I thought I had fell out of his trailer but he says I tried to ninja kick his TV stand saying those girls hula hooping were trying to seduce him. There wasn't anyone else there.
he just booty called me in advance instead of waiting til 3 am when hes trashed. i think thats really considerate and gentlemanlike.
I told the cop it was my birthday and he said "happy fuckin birthday", handcuffed me and threw me in the back of the cop car.
2 showers later and I'm still finding cum on random body parts of mine
Chinatown. Her fortune cookie said "accept the next proposition you receive." TELL ME NO NOW.
is pulling out brownies in the middle of class on 4/20 just too obvious?
The EMTs said they would give me as many blankets as I wanted if I didn't pee in the ambulance.
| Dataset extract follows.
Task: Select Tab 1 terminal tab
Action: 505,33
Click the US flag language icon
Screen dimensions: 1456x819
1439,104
They even turned on the sirens.
There's something odd about buying beer for the first time while wearing my school sweater from kindergarten, but I don't mind.
I think online classes were designed around the concept of day drinking.
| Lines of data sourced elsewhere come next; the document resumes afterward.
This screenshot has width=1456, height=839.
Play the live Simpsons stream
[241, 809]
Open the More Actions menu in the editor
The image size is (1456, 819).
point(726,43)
In sex ed. they really need to include a lesson on saying tampon in foreign languages, just in case.... Trying to ask the woman at the reception desk, who barely speaks English, for one just turned into an awkward game of charades.
Looking back on this weekend, I'm most grateful I never brought up with word "toe-fucking" at the bachelorette party.
i found you laying on the floor staring at the ceiling and you kept muttering "why" in various inflections.
If you're not my stylist, having sex with me, or agreeing to have sex with me don't fucking touch my hair.
Well that's very sweet of you. I have a strange feeling you're going to regret this when you sober up.